The iceberg of AI usage · Part 1 of 6
Claude Code fundamentals
July 3, 2026 · 3 min read
- ai
- claude-code
Who is this article for and what will it cover?
I want to lower the entry barrier as much as possible, diving into the topic step by step, so that everyone can find something useful for themselves and stop at whatever level suits them.
This article is a good fit for those who want to go deeper into using AI models and already have some understanding and hands-on experience.
Your specific specialization doesn't matter, because there are no real fundamental differences in how it's used.
Disclaimer
In this article I'll be leaning on Claude Code, so don't be surprised to see definitions and links to their documentation. I assume you already know how to prompt and have a basic understanding of how the technology works.
Diving into the topic
In this section we'll briefly go over the basic terms and concepts from the documentation, without which it's impossible to move forward. If this is too easy for you — feel free to skip this block.
MCP
MCP (Model Context Protocol) is an open protocol that lets any LLM connect to external tools and data. With it, an LLM can interact with your Google Calendar, or your knowledge base in Obsidian or Notion.
You can look for MCP servers on various marketplaces, similar to skills (for example, mcpmarket.com, claudemarketplaces.com).
- I recommend reading the documentation page in full.
- MCP quickstart for Claude Code.
- An article about MCP on Habr for those who don't like reading documentation.
Skills
A skill is an open format that extends agents' capabilities with specialized knowledge and pre-built work scenarios.
You can find skills on services like skills.sh, or create your own to fit your needs.
- I recommend reading the documentation page in full.
- The open agent skills standard.
- An article about skills on Habr for those who don't like reading documentation.
Agents
The most important concept for us. In Claude Code, an "Agent" is a separate specialized instance that a subtask gets delegated to (they're also called subagents).

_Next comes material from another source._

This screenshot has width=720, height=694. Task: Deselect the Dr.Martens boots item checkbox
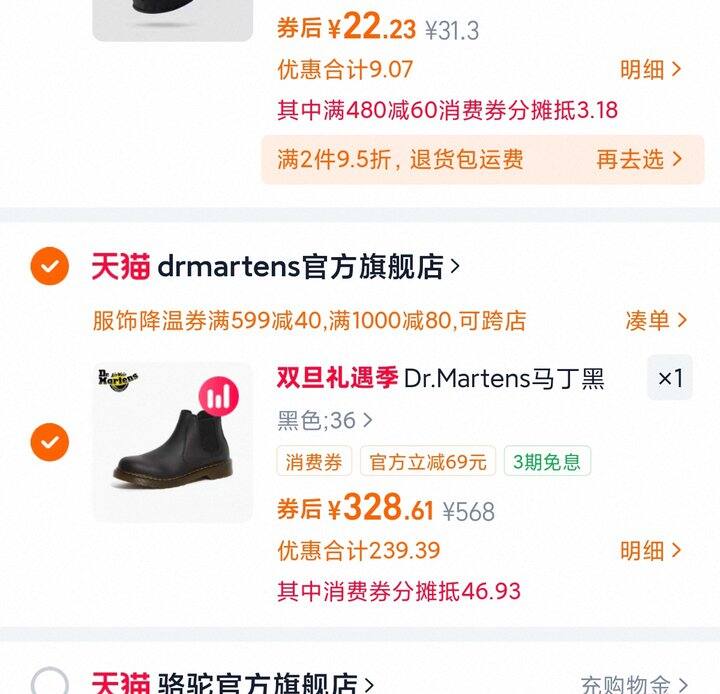point(50,441)
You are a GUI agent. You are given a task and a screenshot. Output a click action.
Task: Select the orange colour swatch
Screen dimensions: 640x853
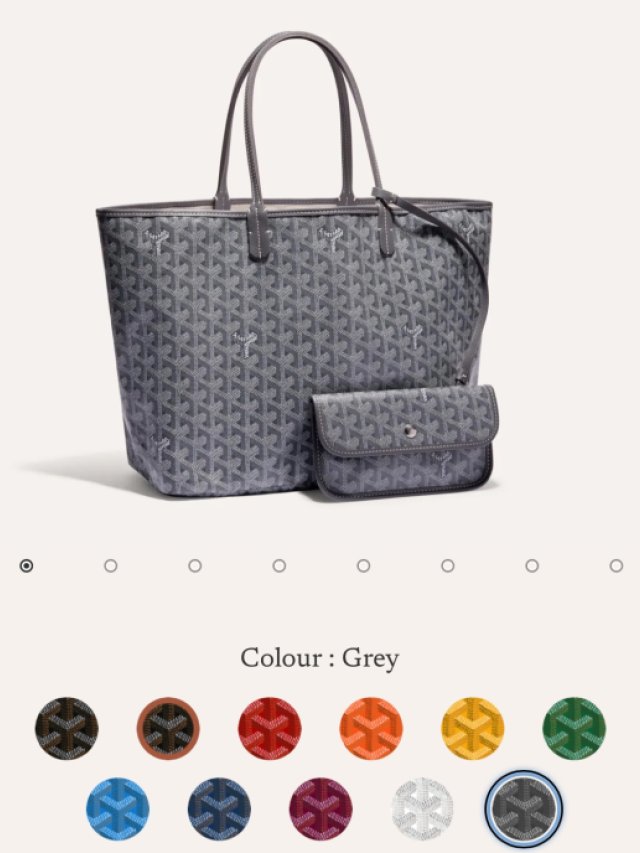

Let's say I want a pre-built reviewer preset that audits my code before a commit. To get a quality result, I'll take the following steps:
- Give the agent a role in the system prompt, for example, "you are a nitpicky reviewer, you look for mistakes and suggest improvements."
- Give it the ability to only read files, with no ability to change anything. A reviewer shouldn't fix code itself.
- Install the right skills (code-review, security-review, typescript-clean-code,...) for a quality check of the result.
- Install the "Atlassian (Jira) MCP" to pull in the relevant ticket the task was done for.
The preset is ready. Now, instead of explaining to Claude every time that I want a review, I just call this agent.
Hooks
Hooks are automatic commands that run at specific points in Claude Code's operation. They guarantee that the necessary actions always happen, regardless of the model's non-deterministic decisions.
Plugins
A plugin is a ready-made package of components that bundles skills, agents, hooks, and MCP servers to solve a specific task. A plugin lets you install the entire setup you need with a single command instead of manually configuring each component separately.